━━ Supplied entries ━━
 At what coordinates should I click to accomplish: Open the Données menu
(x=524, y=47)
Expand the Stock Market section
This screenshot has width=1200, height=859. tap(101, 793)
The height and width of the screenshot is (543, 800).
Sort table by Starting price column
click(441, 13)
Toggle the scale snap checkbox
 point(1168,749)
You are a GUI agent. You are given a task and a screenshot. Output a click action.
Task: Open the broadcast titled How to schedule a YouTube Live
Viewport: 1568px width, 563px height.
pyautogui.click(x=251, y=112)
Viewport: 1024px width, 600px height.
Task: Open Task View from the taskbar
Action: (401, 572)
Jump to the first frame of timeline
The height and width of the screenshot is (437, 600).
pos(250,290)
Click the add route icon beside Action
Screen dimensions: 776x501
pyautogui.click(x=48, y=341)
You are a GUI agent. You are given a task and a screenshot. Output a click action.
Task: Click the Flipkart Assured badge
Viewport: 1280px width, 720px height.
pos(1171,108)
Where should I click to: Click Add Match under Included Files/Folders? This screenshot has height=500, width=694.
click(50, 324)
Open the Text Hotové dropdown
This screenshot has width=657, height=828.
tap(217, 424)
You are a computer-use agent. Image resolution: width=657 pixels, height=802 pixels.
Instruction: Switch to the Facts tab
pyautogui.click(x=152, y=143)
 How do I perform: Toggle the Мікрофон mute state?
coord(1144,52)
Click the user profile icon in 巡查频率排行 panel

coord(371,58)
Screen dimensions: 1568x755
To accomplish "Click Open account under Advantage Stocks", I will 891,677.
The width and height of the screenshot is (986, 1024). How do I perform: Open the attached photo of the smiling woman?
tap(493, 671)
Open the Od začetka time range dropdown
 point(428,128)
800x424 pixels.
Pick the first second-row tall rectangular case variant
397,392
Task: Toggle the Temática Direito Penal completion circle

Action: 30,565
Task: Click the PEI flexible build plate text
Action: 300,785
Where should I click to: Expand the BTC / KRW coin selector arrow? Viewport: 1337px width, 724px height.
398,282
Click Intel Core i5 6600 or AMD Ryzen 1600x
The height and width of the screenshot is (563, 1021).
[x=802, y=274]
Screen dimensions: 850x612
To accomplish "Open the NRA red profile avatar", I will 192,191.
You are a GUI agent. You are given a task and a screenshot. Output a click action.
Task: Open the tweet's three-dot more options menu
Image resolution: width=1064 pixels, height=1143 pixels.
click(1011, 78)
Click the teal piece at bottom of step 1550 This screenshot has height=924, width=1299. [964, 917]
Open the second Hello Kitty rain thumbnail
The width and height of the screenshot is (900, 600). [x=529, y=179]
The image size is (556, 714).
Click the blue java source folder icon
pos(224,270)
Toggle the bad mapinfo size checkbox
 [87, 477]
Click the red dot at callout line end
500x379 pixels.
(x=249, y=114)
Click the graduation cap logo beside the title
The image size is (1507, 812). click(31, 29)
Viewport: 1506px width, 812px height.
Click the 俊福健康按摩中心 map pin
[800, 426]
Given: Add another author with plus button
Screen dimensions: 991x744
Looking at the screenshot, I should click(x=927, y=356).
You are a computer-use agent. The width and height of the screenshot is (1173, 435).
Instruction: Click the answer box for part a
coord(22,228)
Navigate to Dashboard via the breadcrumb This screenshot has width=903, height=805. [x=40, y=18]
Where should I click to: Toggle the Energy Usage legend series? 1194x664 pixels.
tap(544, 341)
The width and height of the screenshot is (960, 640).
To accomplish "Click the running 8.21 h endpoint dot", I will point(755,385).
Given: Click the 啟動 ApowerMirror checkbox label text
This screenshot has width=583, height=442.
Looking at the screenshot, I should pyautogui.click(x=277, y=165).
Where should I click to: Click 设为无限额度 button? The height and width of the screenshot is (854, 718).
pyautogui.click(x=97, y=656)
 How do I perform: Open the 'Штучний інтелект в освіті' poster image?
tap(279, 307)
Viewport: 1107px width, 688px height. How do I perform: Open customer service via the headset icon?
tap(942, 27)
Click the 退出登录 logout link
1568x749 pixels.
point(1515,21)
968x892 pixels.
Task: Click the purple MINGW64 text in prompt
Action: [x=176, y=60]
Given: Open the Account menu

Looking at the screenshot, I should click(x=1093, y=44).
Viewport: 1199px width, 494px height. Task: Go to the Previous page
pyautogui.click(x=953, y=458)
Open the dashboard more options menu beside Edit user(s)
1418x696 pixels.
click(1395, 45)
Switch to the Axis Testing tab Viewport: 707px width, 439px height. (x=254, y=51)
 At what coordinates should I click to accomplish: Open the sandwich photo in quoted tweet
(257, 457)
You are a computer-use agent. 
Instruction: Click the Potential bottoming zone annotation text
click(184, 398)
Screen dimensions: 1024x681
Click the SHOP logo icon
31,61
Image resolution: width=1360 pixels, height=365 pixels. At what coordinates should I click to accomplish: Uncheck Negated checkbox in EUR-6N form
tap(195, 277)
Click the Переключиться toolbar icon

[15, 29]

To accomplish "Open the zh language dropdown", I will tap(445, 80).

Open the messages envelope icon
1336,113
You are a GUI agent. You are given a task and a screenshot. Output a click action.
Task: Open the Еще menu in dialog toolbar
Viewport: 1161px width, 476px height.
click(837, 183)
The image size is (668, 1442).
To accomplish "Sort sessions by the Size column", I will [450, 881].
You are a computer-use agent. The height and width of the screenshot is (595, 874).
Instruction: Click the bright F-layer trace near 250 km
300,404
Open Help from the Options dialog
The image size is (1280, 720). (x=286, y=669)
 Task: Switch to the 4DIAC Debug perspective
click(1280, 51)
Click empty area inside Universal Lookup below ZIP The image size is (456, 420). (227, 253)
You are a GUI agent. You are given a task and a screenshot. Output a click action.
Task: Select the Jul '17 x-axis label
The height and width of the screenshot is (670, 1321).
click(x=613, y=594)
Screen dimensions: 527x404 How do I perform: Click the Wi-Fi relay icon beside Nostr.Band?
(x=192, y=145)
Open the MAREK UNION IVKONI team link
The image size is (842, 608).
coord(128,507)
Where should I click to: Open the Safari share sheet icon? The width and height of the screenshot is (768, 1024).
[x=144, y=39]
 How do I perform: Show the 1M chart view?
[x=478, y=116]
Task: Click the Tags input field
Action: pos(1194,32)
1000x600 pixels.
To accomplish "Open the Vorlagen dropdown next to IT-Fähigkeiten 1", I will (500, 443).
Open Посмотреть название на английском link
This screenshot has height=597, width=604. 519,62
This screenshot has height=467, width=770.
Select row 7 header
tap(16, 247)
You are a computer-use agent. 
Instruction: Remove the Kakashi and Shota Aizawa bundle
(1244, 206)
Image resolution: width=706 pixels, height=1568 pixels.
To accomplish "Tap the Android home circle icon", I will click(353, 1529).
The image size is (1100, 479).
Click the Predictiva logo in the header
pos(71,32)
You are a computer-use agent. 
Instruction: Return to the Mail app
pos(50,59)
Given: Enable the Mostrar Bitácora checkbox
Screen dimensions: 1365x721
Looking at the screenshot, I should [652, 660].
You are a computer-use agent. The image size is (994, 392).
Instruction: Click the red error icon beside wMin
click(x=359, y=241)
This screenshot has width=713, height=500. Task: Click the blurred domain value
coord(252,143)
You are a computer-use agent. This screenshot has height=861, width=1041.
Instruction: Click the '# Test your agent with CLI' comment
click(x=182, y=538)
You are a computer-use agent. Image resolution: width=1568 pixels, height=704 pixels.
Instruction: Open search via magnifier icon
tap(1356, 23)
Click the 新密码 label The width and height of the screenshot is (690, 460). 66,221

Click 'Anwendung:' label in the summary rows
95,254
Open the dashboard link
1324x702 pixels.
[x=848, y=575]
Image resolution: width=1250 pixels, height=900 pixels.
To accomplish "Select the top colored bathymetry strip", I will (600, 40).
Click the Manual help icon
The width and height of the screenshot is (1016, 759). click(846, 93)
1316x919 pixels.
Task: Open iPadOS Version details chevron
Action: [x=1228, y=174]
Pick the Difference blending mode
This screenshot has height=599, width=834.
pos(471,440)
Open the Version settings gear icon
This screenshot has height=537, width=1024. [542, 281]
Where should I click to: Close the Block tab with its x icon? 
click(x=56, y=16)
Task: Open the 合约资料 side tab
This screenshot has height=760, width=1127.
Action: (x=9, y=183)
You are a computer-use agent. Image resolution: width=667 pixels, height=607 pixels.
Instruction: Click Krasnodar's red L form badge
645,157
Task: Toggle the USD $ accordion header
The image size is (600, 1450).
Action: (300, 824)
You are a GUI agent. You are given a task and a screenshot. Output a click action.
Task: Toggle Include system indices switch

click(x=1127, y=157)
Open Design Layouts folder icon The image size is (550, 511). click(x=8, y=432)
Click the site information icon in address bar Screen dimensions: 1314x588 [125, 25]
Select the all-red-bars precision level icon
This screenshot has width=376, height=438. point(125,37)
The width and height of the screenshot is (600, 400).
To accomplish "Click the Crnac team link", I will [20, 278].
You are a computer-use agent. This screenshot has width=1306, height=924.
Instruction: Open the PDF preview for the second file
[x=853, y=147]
━━━
## Exercise objective
Lines that contain the string "computer" should be copied from the material above.

## Answer to this task
You are a computer-use agent. Image resolution: width=657 pixels, height=802 pixels.
You are a computer-use agent. The width and height of the screenshot is (1173, 435).
You are a computer-use agent. 
You are a computer-use agent. The height and width of the screenshot is (595, 874).
You are a computer-use agent. 
You are a computer-use agent. 
You are a computer-use agent. The image size is (994, 392).
You are a computer-use agent. This screenshot has height=861, width=1041.
You are a computer-use agent. Image resolution: width=1568 pixels, height=704 pixels.
You are a computer-use agent. Image resolution: width=667 pixels, height=607 pixels.
You are a computer-use agent. This screenshot has width=1306, height=924.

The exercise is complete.